Sáenz manifestó que, aunque su posición es acompañar la reforma laboral, también busca que se escuchen las demandas provinciales y advirtió sobre los costos políticos que enfrentan los legisladores que rompan la disciplina partidaria.
“Así es muy difícil trabajar”, sintetizó Sáenz. No aludía solo a esta votación, sino a un sistema en el que el debate político queda subordinado al castigo interno, la autonomía se penaliza y discutir una ley implica poner en riesgo la propia estructura.
“Sin las provincias, no pasa
El bloque peronista, con 28 integrantes, llega a la sesión atravesado por desconfianzas internas. La conducción busca sostener una postura unificada, pero enfrenta crecientes dificultades para contener a los sectores dialoguistas. La derrota electoral, la falta de liderazgo y las tensiones entre Nación y provincias han erosionado la disciplina.
Convicción Federal opera como termómetro de esa crisis: exige margen para negociar beneficios concretos para sus distritos y resiste quedar atrapado en una lógica de confrontación permanente, lo que los convierte en blanco de críticas internas.

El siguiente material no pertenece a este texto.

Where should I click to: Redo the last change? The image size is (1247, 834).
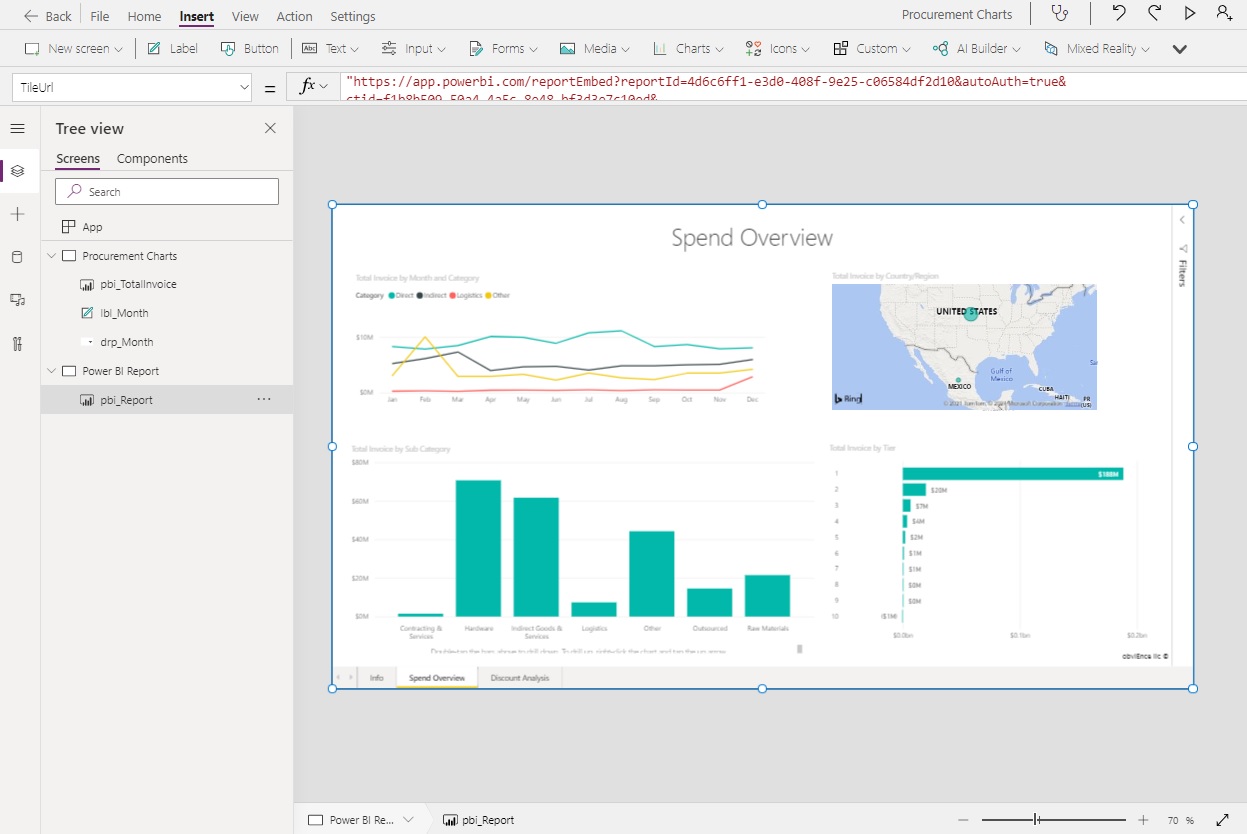click(x=1153, y=14)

Desde el kirchnerismo los acusan de “coquetear” con el oficialismo y de anteponer intereses provinciales a la estrategia nacional. Ellos responden que no están dispuestos a asumir los costos económicos y sociales en sus provincias por una disputa política que consideran ajena.

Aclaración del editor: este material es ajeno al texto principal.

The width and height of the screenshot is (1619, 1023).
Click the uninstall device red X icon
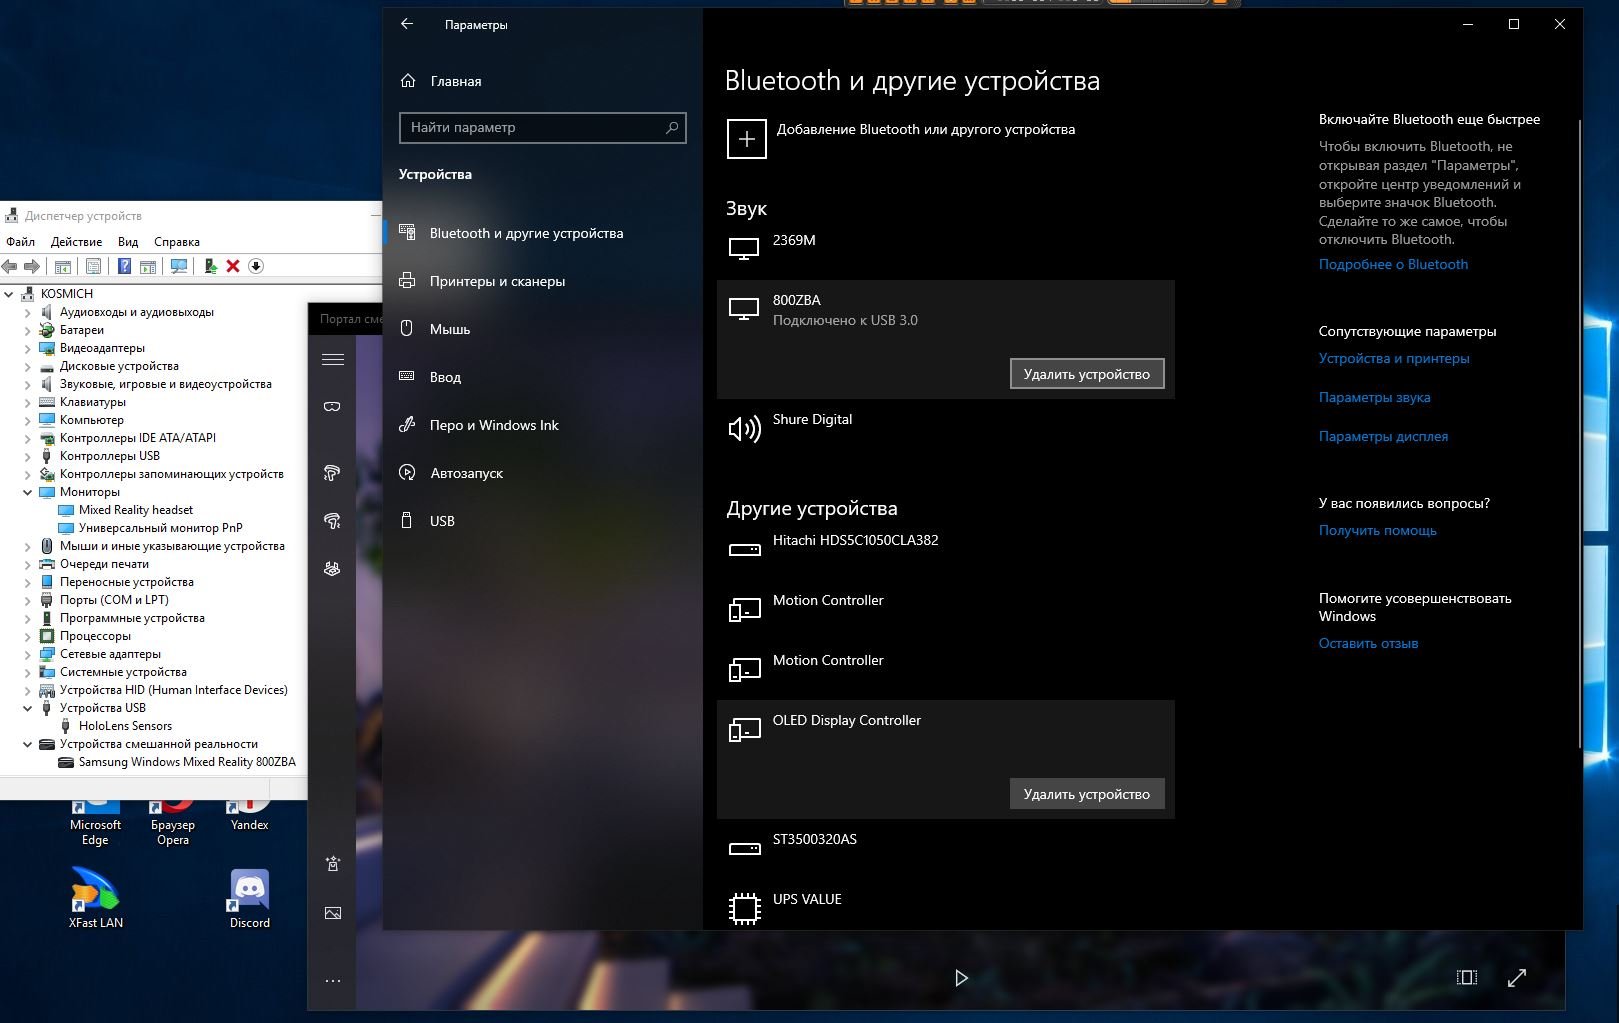(233, 266)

En el trasfondo emerge la figura de Cristina Kirchner, referencia principal del sector más duro del peronismo. Su entorno promueve una oposición frontal a la reforma y trabaja para evitar fugas.
En este esquema, las intervenciones partidarias funcionan como mecanismo de control. No solo disciplinan a los dirigentes actuales, sino que envían una señal preventiva al resto: apartarse de la línea tiene consecuencias.
Presión gremial
A la disputa política se suma la presión gremial. La CGT convocó a una movilización para el día de la sesión y anticipó un clima de fuerte presión en las inmediaciones del Congreso. Si bien evitó llamar a un paro general, la marcha busca marcar un límite simbólico a la reforma y condicionar a los legisladores indecisos.
En varias provincias, los gremios hicieron sentir su peso con advertencias directas. Avalar el proyecto puede derivar en conflictos locales, paros sectoriales y desgaste político. Para numerosos legisladores, ese factor resulta tan determinante como las presiones partidarias.
El voto quedó así atrapado entre tres presiones: la del partido, la sindical y la del Gobierno nacional.
Para Milei, la votación representa un test de liderazgo: es su primera reforma estructural en un Congreso fragmentado y sin mayoría propia. Un revés abriría interrogantes sobre su capacidad para imponer la agenda.
Para el peronismo, será una prueba de cohesión. Para los gobernadores, un examen de supervivencia. Para los legisladores, una apuesta individual.